The collection and visual analysis of large-scale data from complex systems, such as electronic health records or clickstream data, has become increasingly common across a wide range of industries. This type of retrospective visual analysis, however, is prone to a variety of selection bias effects, especially for high-dimensional data where only a subset of dimensions is visualized at any given time. The risk of selection bias is even higher when analysts dynamically apply filters or perform grouping operations during ad hoc analyses. These bias effects threatens the validity and generalizability of insights discovered during visual analysis as the basis for decision making. Past work has focused on bias transparency, helping users understand when selection bias may have occurred. However, countering the effects of selection bias via bias mitigation is typically left for the user to accomplish as a separate process.

In the first of two VACLab papers that will be presented at IEEE VIS 2020. Four VACLab teammates–David Borland, Jonathan Zhang, Smiti Kaul, and David Gotz–collaborated on a paper titled Selection-Bias-Corrected Visualization via Dynamic Reweighting. The paper introduces Dynamic reweighting (DR), a novel computational approach to selection bias mitigation that helps users craft bias-corrected visualizations. The paper describes the DR workflow, introduces key DR visualization designs, and presents statistical methods that support the DR process. Use cases from the medical domain, as well as findings from domain expert user interviews, are also reported.

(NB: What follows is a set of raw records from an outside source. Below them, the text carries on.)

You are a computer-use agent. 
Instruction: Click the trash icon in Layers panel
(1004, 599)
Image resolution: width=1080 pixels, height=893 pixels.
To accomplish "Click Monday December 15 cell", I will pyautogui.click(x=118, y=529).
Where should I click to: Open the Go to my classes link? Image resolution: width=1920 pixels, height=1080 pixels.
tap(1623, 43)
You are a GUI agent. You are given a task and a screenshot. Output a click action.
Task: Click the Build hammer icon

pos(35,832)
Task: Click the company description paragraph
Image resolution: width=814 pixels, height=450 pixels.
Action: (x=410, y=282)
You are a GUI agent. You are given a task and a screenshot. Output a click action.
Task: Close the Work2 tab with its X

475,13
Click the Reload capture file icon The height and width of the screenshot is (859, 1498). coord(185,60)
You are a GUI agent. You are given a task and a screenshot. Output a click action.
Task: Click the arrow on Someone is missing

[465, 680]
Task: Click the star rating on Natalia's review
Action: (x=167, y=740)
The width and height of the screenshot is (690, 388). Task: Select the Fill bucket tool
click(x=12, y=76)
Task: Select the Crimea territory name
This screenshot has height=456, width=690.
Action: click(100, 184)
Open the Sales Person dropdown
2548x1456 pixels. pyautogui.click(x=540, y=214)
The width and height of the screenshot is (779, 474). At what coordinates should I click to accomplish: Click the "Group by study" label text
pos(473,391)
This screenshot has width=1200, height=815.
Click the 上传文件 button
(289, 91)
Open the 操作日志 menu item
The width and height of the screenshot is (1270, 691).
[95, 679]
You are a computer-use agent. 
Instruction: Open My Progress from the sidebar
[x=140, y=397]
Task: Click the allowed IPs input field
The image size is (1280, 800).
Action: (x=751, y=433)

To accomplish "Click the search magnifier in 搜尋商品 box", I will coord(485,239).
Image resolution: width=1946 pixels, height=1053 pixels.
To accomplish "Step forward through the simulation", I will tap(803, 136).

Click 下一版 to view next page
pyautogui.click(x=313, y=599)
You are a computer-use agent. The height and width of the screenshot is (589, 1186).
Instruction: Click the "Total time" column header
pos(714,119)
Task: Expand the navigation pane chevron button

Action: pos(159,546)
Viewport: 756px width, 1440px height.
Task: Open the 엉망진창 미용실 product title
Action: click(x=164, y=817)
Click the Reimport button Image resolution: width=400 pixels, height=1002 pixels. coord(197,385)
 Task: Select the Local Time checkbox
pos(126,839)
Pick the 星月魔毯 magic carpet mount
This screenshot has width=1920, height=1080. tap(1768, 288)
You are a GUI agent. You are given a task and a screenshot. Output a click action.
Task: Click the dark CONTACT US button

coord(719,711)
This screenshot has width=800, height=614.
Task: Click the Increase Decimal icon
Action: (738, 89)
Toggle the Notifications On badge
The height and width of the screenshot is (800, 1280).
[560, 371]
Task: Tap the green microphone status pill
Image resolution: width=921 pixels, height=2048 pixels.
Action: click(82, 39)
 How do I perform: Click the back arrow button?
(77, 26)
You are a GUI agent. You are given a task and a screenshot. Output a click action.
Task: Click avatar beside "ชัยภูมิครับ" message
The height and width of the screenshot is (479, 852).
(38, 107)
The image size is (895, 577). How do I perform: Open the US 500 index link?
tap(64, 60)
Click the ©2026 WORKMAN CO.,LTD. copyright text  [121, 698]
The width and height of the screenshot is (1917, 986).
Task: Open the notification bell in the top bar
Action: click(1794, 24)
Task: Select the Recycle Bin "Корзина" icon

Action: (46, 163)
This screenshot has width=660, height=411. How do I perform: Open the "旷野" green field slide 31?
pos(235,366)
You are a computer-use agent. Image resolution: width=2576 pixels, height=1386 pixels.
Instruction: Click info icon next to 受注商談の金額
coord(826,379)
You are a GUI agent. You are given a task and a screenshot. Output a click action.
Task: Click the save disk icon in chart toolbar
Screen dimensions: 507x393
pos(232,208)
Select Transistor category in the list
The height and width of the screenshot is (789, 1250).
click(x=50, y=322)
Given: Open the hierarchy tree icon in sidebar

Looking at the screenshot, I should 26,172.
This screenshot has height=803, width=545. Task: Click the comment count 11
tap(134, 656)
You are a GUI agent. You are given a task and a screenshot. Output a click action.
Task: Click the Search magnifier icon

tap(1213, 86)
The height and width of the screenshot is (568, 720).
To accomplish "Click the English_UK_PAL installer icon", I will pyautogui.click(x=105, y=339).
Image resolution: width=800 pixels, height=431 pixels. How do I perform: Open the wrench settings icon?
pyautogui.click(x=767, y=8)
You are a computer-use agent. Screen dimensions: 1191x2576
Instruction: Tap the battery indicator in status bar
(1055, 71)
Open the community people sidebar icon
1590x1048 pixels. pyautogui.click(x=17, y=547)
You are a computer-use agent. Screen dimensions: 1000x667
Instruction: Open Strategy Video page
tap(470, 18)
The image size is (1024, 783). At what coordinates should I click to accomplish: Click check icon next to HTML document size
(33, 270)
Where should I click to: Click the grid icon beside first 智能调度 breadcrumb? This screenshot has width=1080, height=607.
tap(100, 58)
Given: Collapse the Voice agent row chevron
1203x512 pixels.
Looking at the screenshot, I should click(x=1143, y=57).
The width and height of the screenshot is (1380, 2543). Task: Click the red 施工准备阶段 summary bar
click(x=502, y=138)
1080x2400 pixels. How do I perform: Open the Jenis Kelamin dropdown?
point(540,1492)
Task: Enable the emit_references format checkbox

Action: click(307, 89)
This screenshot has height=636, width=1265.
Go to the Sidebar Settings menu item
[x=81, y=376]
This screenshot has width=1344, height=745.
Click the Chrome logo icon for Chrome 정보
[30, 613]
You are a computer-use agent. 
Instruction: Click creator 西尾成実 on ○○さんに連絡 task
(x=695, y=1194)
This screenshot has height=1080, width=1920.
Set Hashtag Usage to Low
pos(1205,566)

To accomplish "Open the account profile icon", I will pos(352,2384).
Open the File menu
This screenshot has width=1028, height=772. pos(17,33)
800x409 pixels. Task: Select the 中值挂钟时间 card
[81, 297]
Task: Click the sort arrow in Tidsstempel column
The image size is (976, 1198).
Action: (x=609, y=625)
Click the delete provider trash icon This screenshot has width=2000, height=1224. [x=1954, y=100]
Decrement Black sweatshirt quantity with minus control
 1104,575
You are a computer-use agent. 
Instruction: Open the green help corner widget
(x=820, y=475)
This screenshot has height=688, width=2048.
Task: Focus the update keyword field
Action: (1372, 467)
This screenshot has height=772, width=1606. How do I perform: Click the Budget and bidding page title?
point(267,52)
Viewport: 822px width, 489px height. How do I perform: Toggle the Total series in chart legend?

The paper will be presented during the IEEE VIS Conference in October and will appear in print in the January 2021 issue of IEEE Transactions on Visualization and Computer Graphics. An open access pre-print has been posted to arXiv and an open-access video figure is available via vimeo.

More details can be found on the article’s page on this website.

Reference

David Borland, Jonathan Zhang, Smiti Kaul, David Gotz (2021). Selection-Bias-Corrected Visualization via Dynamic Reweighting. IEEE Transactions on Visualization and Computer Graphics (Volume 27, Issue 1).